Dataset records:
>> BEGIN
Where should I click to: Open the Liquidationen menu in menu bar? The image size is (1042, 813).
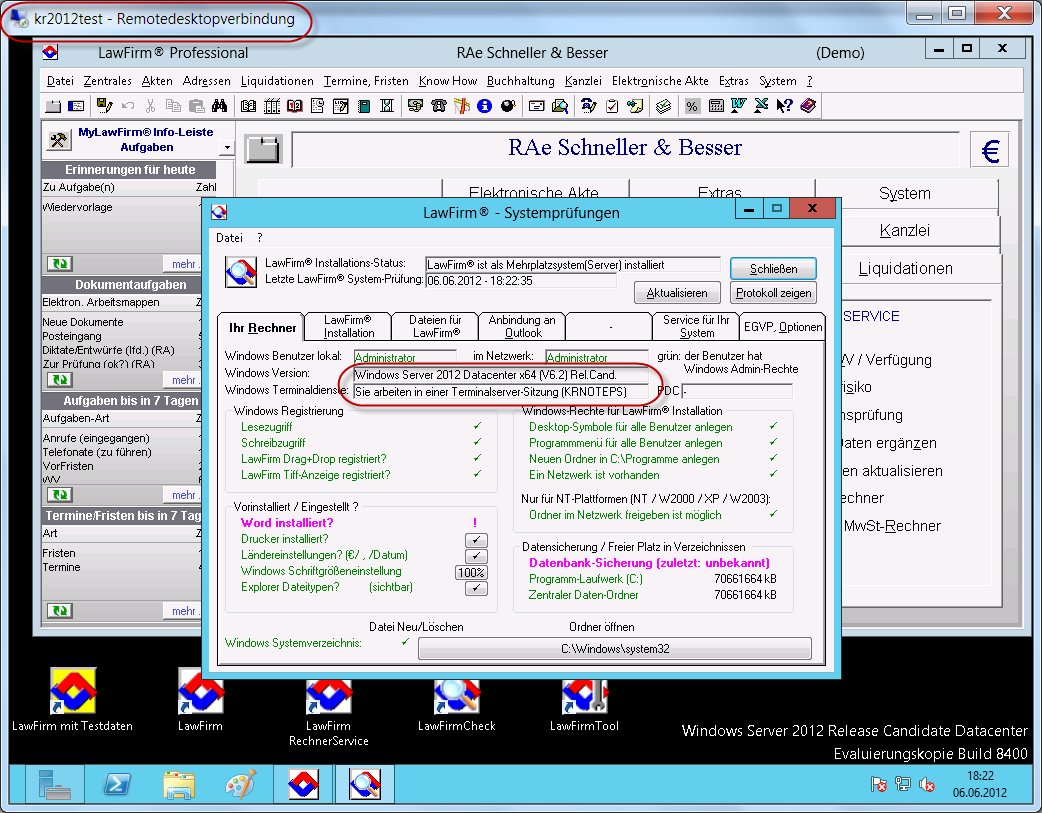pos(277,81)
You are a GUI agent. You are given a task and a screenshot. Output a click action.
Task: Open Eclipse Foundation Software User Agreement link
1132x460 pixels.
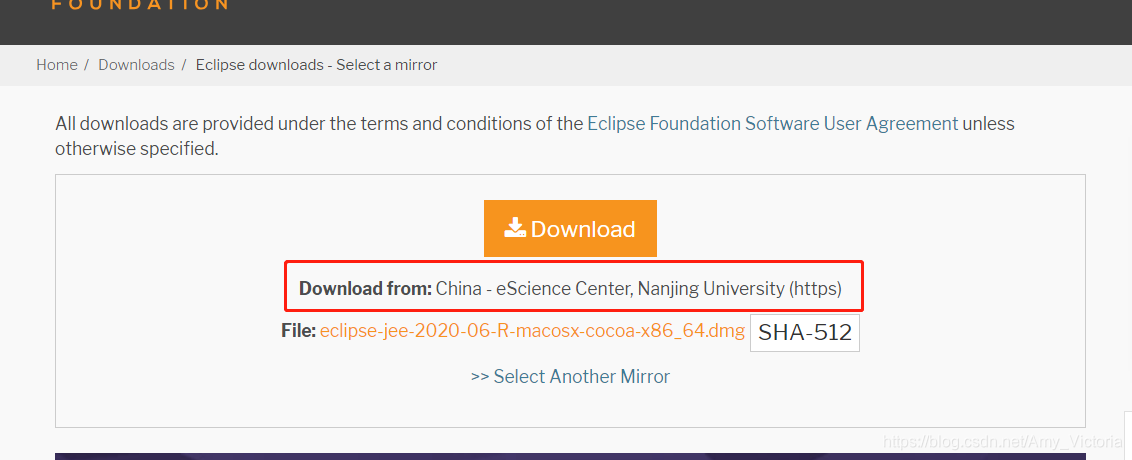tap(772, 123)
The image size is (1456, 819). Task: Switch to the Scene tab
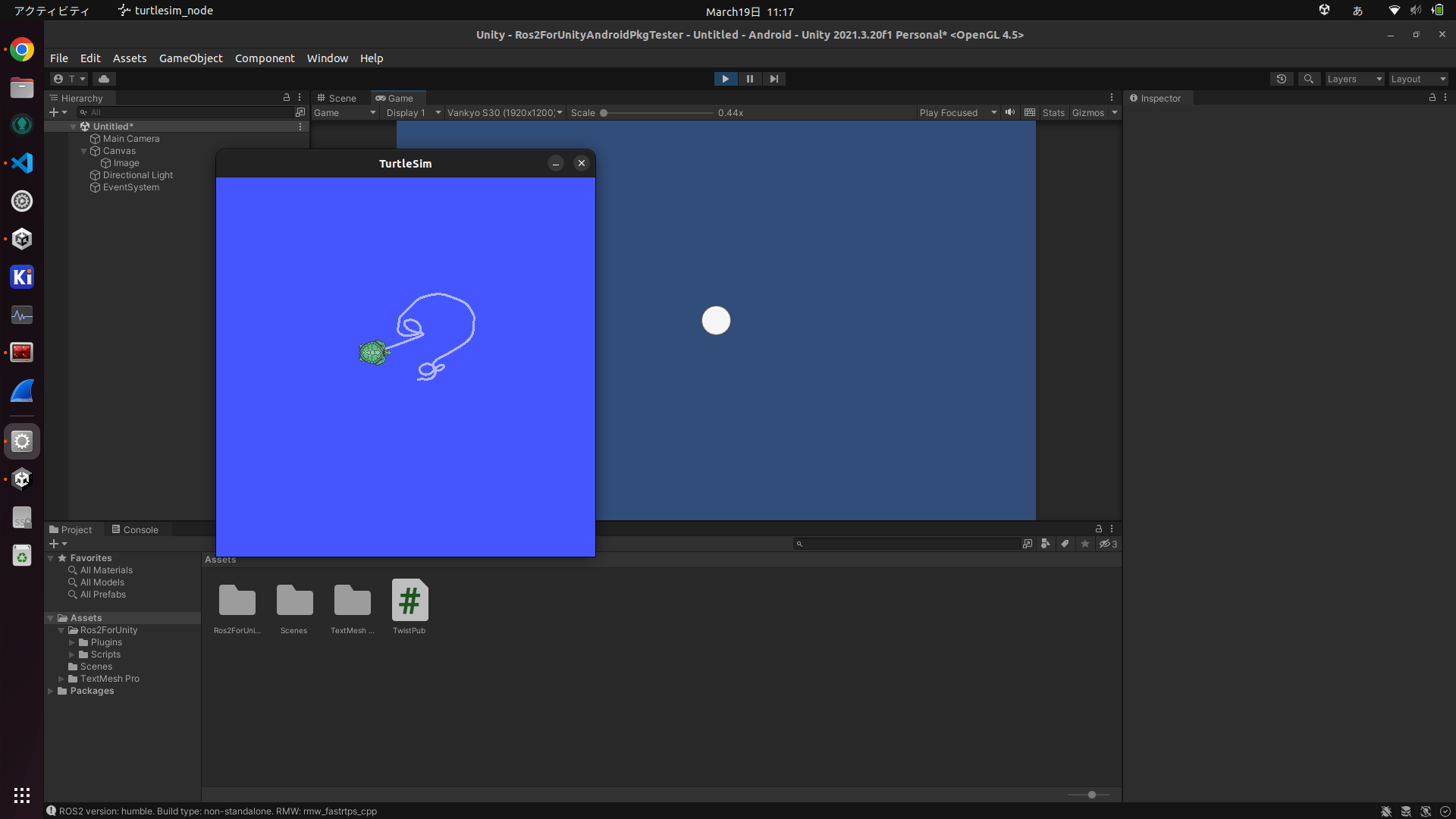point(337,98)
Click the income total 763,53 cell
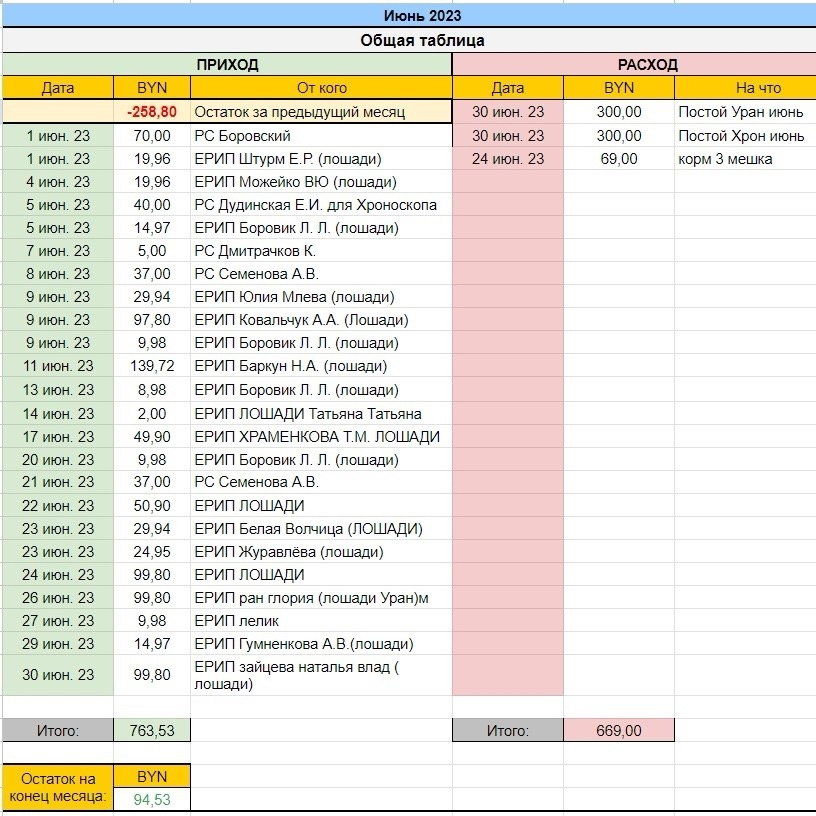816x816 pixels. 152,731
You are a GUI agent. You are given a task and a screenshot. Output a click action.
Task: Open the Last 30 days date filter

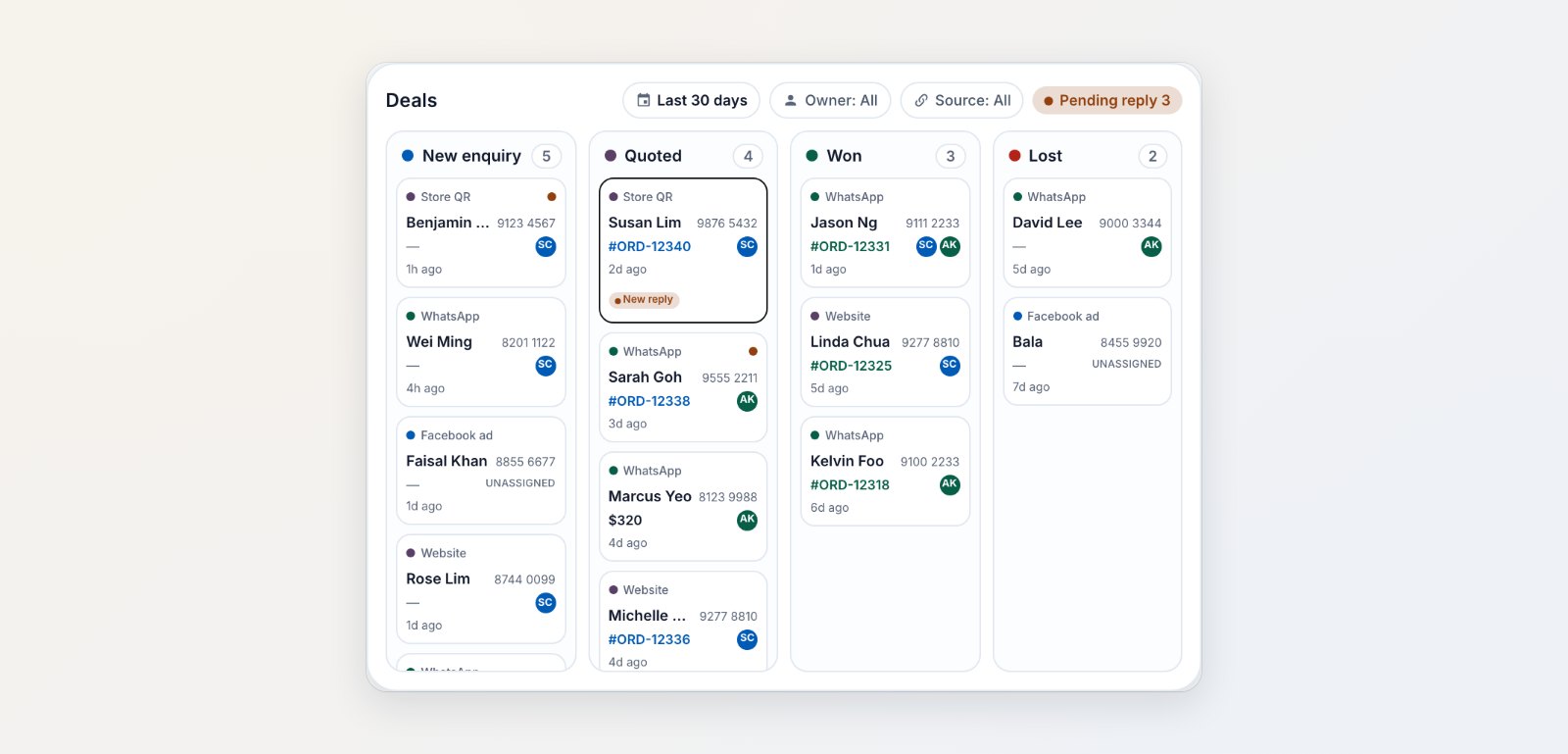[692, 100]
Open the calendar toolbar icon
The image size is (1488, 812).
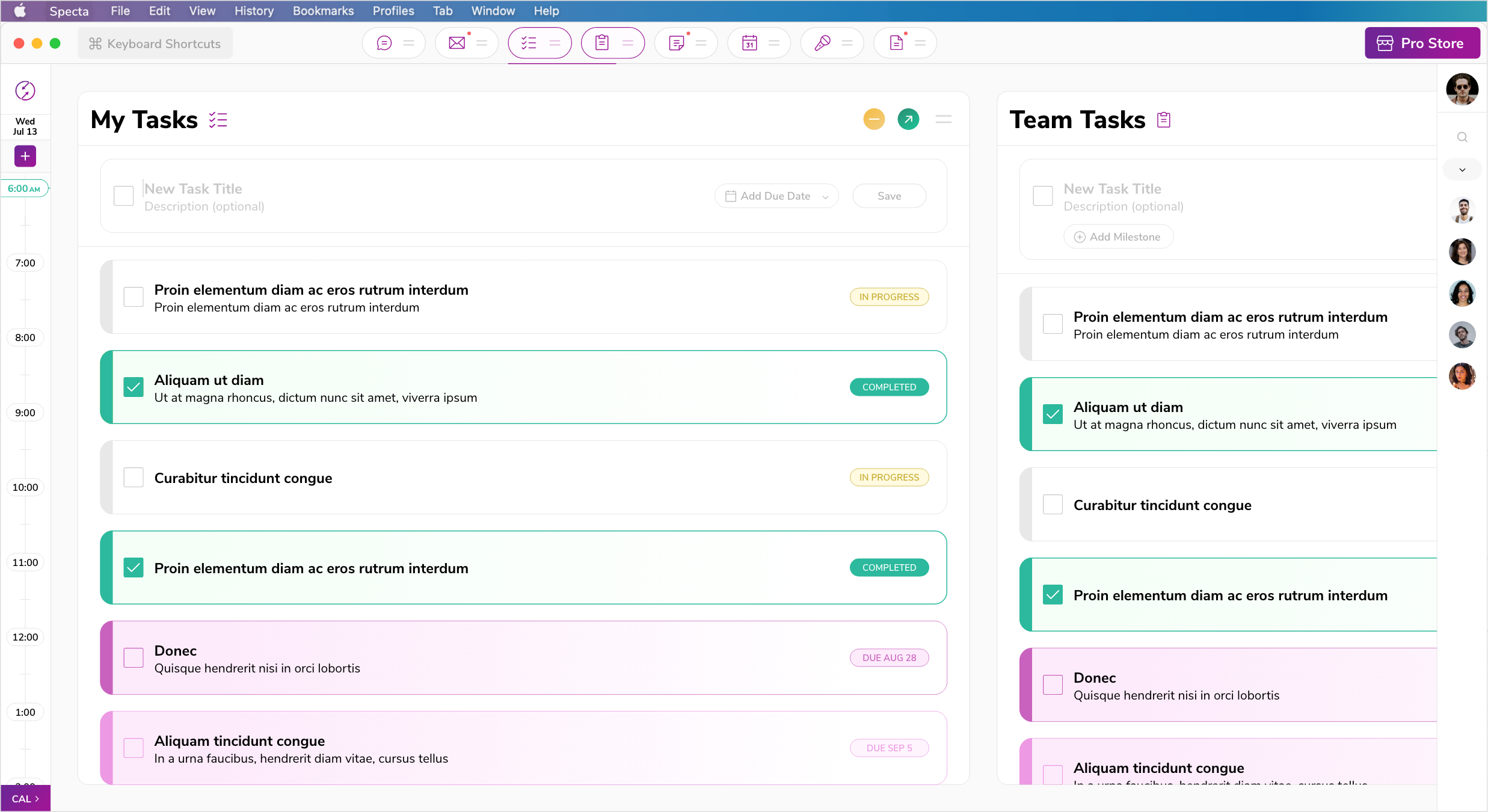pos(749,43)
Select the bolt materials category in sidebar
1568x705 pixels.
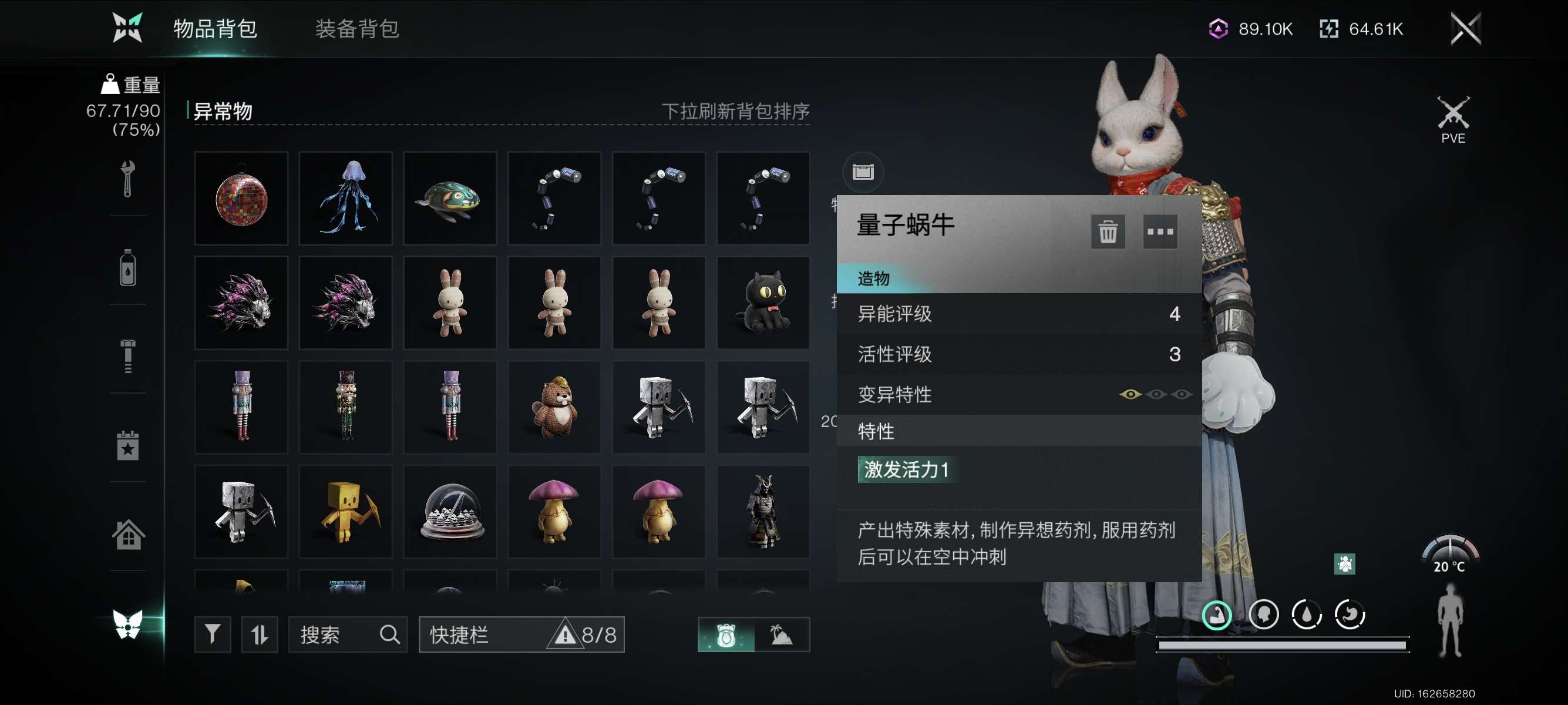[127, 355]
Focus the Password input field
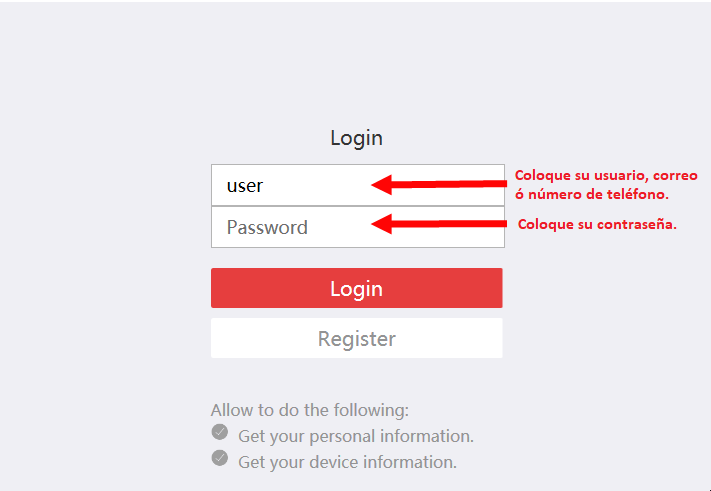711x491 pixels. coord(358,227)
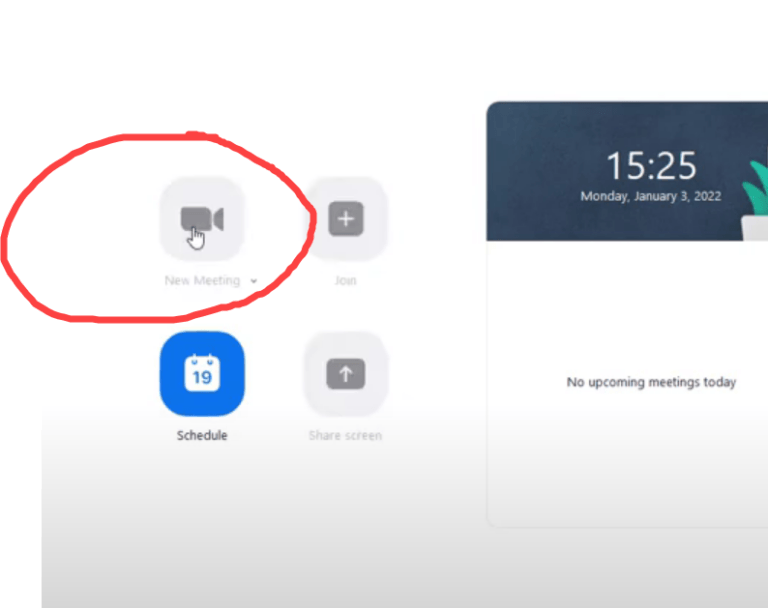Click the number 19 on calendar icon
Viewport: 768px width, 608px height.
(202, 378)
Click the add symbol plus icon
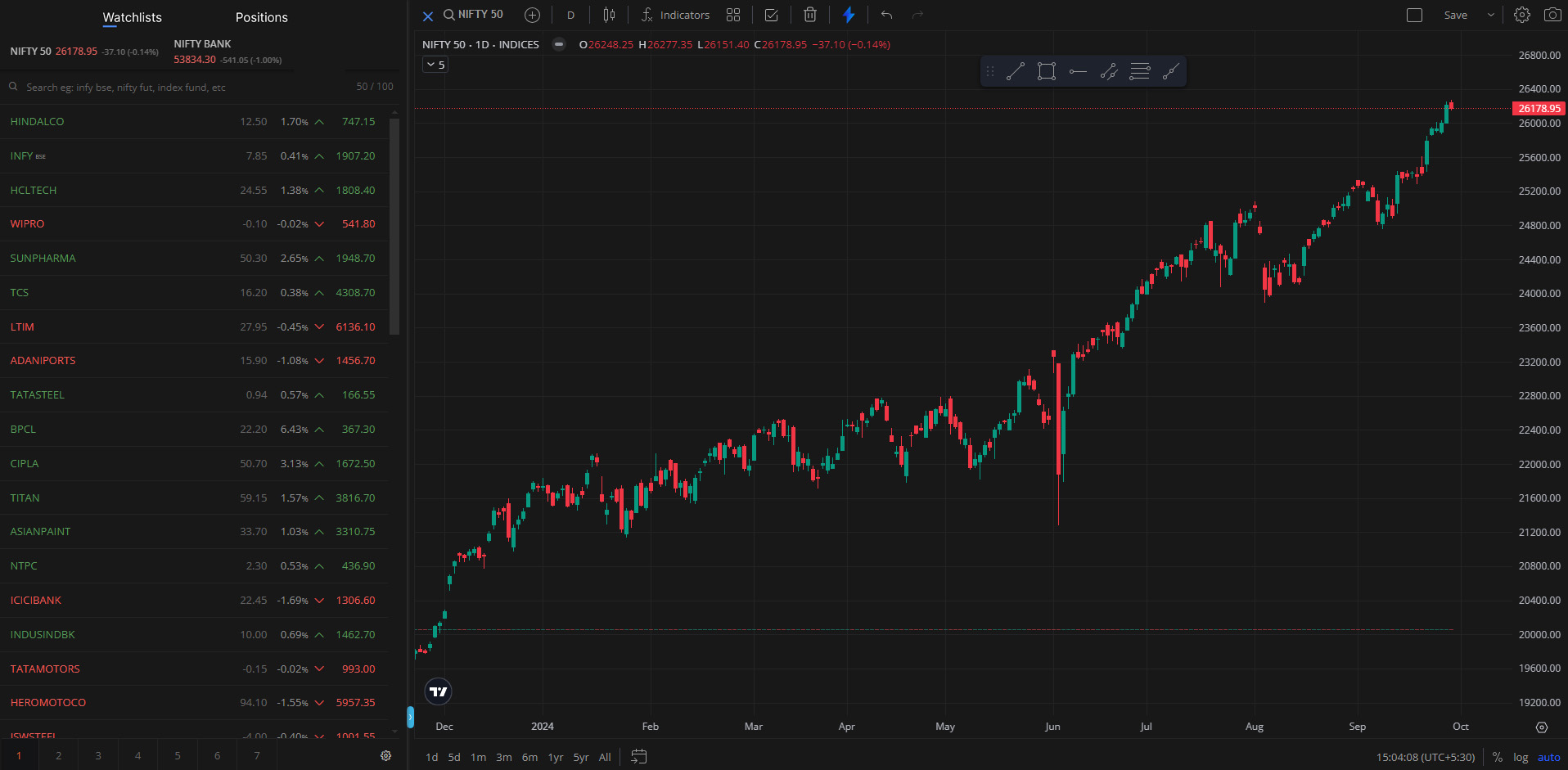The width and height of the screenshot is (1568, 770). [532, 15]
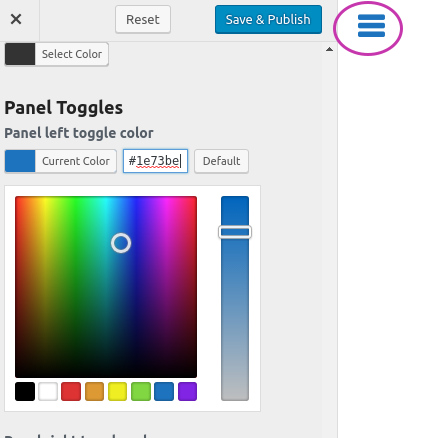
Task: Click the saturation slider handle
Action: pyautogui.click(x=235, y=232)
>> END
What needs to be done ▸
Give back all of the records above word for word, leaving out the pictures.

Correct answer ▸
Where should I click to: Open the Liquidationen menu in menu bar? The image size is (1042, 813).
pos(277,81)
You are a GUI agent. You are given a task and a screenshot. Output a click action.
Task: Open Eclipse Foundation Software User Agreement link
1132x460 pixels.
tap(772, 123)
The image size is (1456, 819). Task: Switch to the Scene tab
point(337,98)
Click the income total 763,53 cell
816x816 pixels. 152,731
You are a GUI agent. You are given a task and a screenshot. Output a click action.
Task: Open the Last 30 days date filter

[692, 100]
Open the calendar toolbar icon
The image size is (1488, 812).
pos(749,43)
Select the bolt materials category in sidebar
1568x705 pixels.
[127, 355]
Focus the Password input field
711x491 pixels. coord(358,227)
Click the number 19 on calendar icon
Viewport: 768px width, 608px height.
(202, 378)
Click the add symbol plus icon
The width and height of the screenshot is (1568, 770). [532, 15]
Task: Click the saturation slider handle
Action: pyautogui.click(x=235, y=232)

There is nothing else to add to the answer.